Source records:
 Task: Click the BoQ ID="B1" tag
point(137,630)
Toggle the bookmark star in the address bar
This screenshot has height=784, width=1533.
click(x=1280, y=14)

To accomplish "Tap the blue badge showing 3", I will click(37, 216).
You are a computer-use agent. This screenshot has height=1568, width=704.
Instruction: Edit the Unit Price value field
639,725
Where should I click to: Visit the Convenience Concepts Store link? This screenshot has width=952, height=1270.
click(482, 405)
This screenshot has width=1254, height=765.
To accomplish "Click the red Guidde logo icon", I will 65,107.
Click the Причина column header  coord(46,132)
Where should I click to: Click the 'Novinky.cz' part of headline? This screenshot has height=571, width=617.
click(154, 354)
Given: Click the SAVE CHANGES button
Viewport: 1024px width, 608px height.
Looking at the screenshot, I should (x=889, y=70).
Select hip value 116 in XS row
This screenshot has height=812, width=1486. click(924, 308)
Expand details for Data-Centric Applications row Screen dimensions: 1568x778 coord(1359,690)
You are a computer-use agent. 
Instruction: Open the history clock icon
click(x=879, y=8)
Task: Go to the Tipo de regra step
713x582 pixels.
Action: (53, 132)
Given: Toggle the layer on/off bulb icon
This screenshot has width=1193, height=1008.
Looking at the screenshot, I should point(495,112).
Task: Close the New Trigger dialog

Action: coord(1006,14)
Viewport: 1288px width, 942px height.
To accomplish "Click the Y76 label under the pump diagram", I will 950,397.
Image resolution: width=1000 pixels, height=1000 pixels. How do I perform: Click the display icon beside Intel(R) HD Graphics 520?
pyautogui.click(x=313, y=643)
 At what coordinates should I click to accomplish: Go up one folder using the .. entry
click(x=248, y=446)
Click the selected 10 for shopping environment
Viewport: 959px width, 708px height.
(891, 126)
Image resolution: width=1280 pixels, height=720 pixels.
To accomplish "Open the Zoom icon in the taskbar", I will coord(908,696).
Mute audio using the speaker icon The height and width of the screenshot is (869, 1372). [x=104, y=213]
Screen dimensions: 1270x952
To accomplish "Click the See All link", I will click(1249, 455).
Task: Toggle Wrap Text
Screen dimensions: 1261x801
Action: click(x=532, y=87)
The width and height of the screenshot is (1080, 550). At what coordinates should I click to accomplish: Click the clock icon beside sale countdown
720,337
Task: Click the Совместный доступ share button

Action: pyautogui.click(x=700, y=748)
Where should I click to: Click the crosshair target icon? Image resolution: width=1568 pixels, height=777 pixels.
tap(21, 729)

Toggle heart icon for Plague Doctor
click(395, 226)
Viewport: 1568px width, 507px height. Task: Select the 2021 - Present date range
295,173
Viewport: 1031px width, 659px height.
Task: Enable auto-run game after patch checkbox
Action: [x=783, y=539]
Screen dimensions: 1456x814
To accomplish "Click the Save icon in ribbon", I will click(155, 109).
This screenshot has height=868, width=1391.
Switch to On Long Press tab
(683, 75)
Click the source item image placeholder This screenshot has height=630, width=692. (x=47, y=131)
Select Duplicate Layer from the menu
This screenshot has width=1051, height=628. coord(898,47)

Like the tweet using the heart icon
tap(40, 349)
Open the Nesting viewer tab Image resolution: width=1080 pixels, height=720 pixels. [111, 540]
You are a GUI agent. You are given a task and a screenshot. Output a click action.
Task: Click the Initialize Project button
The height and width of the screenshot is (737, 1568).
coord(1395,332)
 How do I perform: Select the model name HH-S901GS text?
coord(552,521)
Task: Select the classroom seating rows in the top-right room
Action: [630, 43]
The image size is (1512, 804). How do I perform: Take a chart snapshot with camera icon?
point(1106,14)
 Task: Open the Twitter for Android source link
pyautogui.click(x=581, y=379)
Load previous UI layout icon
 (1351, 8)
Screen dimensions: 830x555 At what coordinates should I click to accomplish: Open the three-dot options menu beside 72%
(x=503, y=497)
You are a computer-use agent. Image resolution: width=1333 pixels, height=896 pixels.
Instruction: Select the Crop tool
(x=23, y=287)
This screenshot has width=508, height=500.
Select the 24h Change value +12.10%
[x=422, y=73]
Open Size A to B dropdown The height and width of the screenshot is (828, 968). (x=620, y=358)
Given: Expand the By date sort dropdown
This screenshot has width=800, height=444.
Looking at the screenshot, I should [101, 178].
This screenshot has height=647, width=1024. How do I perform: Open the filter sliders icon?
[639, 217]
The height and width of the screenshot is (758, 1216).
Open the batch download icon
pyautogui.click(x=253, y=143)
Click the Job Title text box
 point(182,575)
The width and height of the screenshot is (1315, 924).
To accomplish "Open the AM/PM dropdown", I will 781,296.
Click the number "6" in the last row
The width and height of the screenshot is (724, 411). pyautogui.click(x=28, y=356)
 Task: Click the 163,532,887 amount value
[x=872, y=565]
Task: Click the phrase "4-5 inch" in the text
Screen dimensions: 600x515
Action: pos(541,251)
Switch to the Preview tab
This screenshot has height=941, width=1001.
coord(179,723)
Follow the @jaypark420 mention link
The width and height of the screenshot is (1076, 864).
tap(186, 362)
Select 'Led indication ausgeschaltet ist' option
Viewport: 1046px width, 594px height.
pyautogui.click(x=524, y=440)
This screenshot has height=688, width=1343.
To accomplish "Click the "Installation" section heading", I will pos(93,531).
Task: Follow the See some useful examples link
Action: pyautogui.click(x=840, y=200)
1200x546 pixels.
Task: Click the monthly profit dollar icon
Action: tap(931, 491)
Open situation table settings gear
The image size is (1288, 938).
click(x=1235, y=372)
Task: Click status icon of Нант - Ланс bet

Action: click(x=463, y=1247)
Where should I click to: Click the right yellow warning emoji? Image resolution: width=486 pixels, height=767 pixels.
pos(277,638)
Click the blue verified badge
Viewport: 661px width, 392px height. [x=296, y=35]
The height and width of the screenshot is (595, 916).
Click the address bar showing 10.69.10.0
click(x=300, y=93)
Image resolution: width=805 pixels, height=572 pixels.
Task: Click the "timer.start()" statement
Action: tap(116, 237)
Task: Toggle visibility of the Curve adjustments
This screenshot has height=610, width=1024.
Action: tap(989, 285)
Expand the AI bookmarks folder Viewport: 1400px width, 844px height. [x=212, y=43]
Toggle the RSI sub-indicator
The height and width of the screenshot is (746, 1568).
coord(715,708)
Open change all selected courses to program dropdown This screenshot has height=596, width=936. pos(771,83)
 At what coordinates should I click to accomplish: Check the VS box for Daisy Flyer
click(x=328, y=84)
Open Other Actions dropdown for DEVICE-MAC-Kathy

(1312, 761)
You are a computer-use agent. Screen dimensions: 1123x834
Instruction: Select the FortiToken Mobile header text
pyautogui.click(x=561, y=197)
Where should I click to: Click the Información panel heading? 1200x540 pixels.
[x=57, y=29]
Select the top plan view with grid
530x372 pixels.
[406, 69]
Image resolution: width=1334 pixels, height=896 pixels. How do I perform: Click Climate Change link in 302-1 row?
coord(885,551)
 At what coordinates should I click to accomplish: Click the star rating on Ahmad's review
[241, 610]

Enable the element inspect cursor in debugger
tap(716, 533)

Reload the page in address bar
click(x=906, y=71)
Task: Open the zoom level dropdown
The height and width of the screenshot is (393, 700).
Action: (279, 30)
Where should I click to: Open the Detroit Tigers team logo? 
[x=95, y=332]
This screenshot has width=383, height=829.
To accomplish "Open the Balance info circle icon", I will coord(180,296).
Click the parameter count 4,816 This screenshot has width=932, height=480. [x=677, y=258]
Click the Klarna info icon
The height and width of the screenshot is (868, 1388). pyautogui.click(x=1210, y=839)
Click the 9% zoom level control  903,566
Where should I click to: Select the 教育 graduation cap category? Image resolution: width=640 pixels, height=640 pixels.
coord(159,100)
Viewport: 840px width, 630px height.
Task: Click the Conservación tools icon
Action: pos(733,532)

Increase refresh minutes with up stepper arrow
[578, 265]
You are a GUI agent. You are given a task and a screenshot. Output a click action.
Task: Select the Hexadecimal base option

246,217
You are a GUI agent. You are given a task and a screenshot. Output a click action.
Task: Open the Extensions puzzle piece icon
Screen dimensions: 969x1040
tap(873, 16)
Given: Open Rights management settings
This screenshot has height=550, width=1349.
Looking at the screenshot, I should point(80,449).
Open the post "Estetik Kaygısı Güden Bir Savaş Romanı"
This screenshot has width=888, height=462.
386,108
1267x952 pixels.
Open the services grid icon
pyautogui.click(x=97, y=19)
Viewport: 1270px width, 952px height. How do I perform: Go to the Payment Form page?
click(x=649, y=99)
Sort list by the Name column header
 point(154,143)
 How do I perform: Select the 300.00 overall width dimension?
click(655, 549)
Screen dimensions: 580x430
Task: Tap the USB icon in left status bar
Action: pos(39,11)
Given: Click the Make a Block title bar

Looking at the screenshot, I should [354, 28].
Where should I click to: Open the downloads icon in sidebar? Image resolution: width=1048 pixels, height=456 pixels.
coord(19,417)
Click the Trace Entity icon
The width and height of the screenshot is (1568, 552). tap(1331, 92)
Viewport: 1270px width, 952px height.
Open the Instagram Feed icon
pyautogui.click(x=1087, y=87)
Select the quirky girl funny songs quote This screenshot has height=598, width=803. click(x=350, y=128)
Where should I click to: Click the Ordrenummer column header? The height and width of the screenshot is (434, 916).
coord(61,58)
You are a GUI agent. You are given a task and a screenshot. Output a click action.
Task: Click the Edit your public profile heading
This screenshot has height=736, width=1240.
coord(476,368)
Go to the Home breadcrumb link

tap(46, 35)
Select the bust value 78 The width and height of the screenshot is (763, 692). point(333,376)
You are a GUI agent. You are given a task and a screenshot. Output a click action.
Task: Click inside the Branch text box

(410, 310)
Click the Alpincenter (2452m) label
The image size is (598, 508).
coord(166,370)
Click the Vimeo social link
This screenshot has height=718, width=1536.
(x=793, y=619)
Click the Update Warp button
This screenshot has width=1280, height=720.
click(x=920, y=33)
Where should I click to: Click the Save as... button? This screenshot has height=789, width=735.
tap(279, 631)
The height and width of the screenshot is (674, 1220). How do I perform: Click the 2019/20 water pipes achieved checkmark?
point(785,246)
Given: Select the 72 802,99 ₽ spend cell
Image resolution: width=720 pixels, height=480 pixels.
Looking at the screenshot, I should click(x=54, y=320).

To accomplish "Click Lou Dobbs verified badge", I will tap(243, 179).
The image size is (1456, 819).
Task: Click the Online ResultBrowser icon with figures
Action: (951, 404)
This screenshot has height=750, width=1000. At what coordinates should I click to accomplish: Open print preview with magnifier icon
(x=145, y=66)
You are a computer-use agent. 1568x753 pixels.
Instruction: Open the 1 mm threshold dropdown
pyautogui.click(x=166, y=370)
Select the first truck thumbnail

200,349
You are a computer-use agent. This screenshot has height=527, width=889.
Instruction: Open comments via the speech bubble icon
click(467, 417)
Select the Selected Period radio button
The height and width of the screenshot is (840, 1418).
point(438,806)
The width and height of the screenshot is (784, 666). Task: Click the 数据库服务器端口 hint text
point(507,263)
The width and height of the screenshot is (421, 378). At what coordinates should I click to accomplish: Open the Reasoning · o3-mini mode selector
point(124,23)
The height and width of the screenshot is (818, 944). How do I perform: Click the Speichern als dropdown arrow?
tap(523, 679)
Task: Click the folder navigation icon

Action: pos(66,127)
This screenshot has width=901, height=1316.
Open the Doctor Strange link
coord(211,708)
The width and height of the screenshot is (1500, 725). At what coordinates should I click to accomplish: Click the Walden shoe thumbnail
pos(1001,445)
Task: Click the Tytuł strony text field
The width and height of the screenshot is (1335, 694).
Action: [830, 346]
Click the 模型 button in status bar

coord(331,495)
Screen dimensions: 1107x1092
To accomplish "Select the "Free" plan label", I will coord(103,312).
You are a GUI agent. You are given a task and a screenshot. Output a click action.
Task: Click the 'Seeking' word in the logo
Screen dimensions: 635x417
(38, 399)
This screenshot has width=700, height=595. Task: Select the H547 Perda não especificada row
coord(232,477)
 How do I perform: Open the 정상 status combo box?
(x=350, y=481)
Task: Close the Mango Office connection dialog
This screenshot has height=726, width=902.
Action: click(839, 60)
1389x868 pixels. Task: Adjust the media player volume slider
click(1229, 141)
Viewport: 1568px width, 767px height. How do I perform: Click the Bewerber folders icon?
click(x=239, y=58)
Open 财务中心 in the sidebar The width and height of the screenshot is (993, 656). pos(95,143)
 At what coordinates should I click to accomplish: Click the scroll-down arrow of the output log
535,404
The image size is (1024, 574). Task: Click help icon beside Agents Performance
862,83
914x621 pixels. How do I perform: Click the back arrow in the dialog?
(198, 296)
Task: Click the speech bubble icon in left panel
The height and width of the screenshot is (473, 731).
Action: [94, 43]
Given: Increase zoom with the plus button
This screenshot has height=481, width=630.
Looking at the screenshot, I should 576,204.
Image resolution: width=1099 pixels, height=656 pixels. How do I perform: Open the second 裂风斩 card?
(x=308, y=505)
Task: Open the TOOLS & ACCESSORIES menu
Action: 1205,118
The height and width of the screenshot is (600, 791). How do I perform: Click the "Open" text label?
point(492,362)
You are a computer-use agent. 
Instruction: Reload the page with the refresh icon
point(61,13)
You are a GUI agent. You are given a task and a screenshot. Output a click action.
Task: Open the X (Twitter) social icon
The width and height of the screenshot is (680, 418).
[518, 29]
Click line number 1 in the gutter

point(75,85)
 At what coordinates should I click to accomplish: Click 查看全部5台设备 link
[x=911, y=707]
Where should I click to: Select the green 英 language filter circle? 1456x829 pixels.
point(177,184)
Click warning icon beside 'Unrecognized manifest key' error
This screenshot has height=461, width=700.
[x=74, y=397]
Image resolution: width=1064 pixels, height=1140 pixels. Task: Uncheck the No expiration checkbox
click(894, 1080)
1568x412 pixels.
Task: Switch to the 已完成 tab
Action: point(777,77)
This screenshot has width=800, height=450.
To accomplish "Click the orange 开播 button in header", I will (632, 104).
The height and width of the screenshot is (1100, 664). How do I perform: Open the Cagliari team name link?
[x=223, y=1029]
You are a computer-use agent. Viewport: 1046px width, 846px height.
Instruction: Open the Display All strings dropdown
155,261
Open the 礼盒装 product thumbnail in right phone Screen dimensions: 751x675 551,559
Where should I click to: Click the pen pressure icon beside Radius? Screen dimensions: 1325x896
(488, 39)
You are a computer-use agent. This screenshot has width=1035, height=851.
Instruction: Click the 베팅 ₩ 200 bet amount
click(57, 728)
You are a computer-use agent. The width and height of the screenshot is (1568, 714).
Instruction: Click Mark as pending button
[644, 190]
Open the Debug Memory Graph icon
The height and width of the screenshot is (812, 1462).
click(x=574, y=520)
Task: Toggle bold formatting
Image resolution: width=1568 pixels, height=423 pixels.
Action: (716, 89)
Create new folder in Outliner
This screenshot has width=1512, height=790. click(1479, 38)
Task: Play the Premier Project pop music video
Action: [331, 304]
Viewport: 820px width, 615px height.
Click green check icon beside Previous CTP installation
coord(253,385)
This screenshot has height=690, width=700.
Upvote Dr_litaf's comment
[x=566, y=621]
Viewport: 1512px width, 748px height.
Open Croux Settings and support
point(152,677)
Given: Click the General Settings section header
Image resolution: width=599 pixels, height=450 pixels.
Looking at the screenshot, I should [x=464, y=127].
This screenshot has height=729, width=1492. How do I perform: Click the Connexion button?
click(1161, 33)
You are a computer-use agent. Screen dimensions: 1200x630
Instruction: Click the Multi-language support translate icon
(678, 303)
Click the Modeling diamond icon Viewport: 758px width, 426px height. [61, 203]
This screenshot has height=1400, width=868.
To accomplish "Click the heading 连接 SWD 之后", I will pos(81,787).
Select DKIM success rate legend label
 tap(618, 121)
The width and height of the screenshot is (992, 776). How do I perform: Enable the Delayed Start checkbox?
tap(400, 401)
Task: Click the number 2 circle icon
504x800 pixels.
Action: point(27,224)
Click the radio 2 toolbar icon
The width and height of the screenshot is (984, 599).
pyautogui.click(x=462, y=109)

WORK TO DO:
Repeat the items word for word, from the line containing "This screenshot has width=508, height=500." through the line containing "Action: click(x=463, y=1247)", with both of those lines included.

TASK SOLUTION:
This screenshot has width=508, height=500.
Select the 24h Change value +12.10%
[x=422, y=73]
Open Size A to B dropdown The height and width of the screenshot is (828, 968). (x=620, y=358)
Given: Expand the By date sort dropdown
This screenshot has width=800, height=444.
Looking at the screenshot, I should [101, 178].
This screenshot has height=647, width=1024. How do I perform: Open the filter sliders icon?
[639, 217]
The height and width of the screenshot is (758, 1216).
Open the batch download icon
pyautogui.click(x=253, y=143)
Click the Job Title text box
 point(182,575)
The width and height of the screenshot is (1315, 924).
To accomplish "Open the AM/PM dropdown", I will 781,296.
Click the number "6" in the last row
The width and height of the screenshot is (724, 411). pyautogui.click(x=28, y=356)
 Task: Click the 163,532,887 amount value
[x=872, y=565]
Task: Click the phrase "4-5 inch" in the text
Screen dimensions: 600x515
Action: pos(541,251)
Switch to the Preview tab
This screenshot has height=941, width=1001.
coord(179,723)
Follow the @jaypark420 mention link
The width and height of the screenshot is (1076, 864).
tap(186, 362)
Select 'Led indication ausgeschaltet ist' option
Viewport: 1046px width, 594px height.
pyautogui.click(x=524, y=440)
This screenshot has height=688, width=1343.
To accomplish "Click the "Installation" section heading", I will pos(93,531).
Task: Follow the See some useful examples link
Action: pyautogui.click(x=840, y=200)
1200x546 pixels.
Task: Click the monthly profit dollar icon
Action: tap(931, 491)
Open situation table settings gear
The image size is (1288, 938).
click(x=1235, y=372)
Task: Click status icon of Нант - Ланс bet

Action: click(x=463, y=1247)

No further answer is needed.